Main Characters
First look at the data
The main characters of the series Friends are Chandler, Joey, Monica, Phoebe, Rachel and Ross. It is on them that we will now focus.
First we will see who is saying the most words in the whole series.
Speaker Occurencies
Rachel 19531
Ross 19194
Joey 18171
Chandler 17811
Monica 17434
Phoebe 15848
We notice that it is Rachel and Ross who pronounce the most words in the series with nearly 20,000 words each, while Phoebe in last position only pronounces 15,000.
Not surprisingly, Rachel says the most words because, as her character says, she talks a lot and sometimes fills her stress by talking.
However it is also interesting to see who has the most unique words to also see who is the character who has the most diverse vocabulary in the series.
Speaker Occurencies
Chandler 3216
Ross 3191
Joey 3004
Phoebe 2878
Monica 2859
Rachel 2809
In this game, Chandler has the most varied vocabulary, while
Rachel, the character with the most words spoken in the series, is also
the main character with the least varied vocabulary, with 2,800 unique
words.
Again, this fits well with the character of Chandler, who sometimes plays the role of a sarcastic and erudite person
Note that Ross, the second character with the most words, is also the
second character with the most unique words.
Now it’s time to observe that they are the most pronounced words in the series.
word_cloud_minor_characters
The top 20 words spoken by the main characters is not very useful to be able to deduce something.
The word “oh” is spoken more than 3500 times, and the top 20 is mainly composed of simple words, the first names of the characters reflecting the simple nature of the series.
As mentioned before, the format of the series and the character
typology encourages short answers and a lot of reaction, so not very
surprising
Following this top 20 not very clarifying on the words used, a list of words was created to remove them from the analysis. These are short expressions, used mainly orally, as well as the names of the main characters.
['oh', 'yeah', 'okay', 'hey', "ok", "hi", "ross", "uh","joey","chandler","monica", "got", "phoebe", "rachel", "one", "yes"]
Here is a word cloud that is exempted from this word list :
This wordcloud is once again quite simple in the words they contain but represents the Friends series well, namely a slash of life series, which has no specific theme except the peregrinations of a group of friends.
Bigram
Following this first inconclusive point regarding unique words.

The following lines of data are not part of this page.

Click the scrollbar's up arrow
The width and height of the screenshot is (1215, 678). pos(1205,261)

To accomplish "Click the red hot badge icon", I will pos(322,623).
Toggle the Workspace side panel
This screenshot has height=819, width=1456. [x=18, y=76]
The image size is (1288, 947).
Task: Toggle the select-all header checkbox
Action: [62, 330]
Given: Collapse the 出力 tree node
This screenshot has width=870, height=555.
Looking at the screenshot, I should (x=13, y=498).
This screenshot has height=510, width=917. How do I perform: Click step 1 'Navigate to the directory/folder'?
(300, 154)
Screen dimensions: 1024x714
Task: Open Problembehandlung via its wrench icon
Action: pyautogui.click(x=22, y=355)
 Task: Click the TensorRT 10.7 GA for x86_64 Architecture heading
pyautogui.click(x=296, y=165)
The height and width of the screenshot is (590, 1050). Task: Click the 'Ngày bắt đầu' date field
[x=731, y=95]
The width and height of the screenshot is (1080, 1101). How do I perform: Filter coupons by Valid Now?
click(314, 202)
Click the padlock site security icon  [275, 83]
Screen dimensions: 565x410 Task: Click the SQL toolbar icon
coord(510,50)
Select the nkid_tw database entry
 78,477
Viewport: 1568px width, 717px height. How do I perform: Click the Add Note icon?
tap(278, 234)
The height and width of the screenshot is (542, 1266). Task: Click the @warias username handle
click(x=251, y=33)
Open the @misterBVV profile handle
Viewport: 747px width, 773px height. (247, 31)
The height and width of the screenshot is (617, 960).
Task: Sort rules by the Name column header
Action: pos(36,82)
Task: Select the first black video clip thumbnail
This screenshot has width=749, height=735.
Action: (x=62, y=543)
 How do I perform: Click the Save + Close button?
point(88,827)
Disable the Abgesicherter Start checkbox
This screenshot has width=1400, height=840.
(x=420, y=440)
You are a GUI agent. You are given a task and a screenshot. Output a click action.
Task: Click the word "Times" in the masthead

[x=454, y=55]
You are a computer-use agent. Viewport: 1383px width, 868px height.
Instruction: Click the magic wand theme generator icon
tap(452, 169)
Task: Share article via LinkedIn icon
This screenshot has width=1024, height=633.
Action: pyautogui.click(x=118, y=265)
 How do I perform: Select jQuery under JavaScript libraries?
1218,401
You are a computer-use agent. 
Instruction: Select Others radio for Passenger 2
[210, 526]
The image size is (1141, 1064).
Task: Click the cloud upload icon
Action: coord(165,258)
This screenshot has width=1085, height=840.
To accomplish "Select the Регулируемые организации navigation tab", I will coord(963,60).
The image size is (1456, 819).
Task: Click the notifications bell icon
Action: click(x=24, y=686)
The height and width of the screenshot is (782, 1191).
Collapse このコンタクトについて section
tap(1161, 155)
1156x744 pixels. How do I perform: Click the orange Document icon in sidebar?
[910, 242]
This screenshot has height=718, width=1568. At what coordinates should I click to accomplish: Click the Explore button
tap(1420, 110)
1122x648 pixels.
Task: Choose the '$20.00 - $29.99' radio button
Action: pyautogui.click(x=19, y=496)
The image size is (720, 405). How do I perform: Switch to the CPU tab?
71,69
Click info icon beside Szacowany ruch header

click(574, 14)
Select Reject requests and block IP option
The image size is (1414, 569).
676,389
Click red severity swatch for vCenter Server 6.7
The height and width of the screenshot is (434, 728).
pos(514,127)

We will turn to Bigram, a combination of two words to give us more context.
In the same way as for single words, a list of words has been created to give a more convincing result.
In addition, bigrams with the same characters twice have been removed from the visualization (eg: “Yeah Yeah”, “Well Well”).
['oh', 'yeah', 'hi', 'hey', 'okay', 'uh', 'huh', 'whoa']
We find here more interesting results with the Bigram “let go” pronounced more than 80 times which must certainly be “Let’s go” but whose S and the apostrophe were removed during the normalization of the dataset.
Sentiment Analysis
Following the research of the bigram which showed the rather neutral character of the series from the increased repetition of basic expression. We will focus on the feeling of the words present in the script For this we have created a new column which by the VADER algorithm will assign a coefficient to the bigram. This coefficient between -1 and 1 will make it possible to attribute a positive, negative or neutral feeling to the Bigram
This bar chart shows us the importance of neutrality on all the
bigrams of the main characters in the series, accentuating the universal
character of the series. The low rate of negativity and even positivity
shows the lack of divisive words in the series also supporting the
success of the series which does not take risks with the text it uses.
It is also interesting to have more granularity on this feeling and to observe what happens with the split of the main characters.
The result is quite disturbing since all the main characters have sentiment rates in the same proportions. Namely 60% neutrality, 10% negativity and 30% positivity. The main characters are written in the same way regarding their feelings, being quite smooth due to their significant neutrality of the bigrams employed.
Enrichment
Following the text analysis that we have just detailed, we decided to enrich the dataframe we had to explore other avenues of analysis. With a dataframe listing the imdb ratings of the episodes we wanted to observe possible correlations between the episode rating and the number of words spoken (from the main characters).
We observe two trends here, namely that the episodes of season nine exceeding 1000 words (the average of which is around 500 words) were less appreciated by the public. Similarly, Season 10 episodes exceeding 1000 spoken words have slightly higher ratings which may also correspond to a judgment may be altered given the end of the series.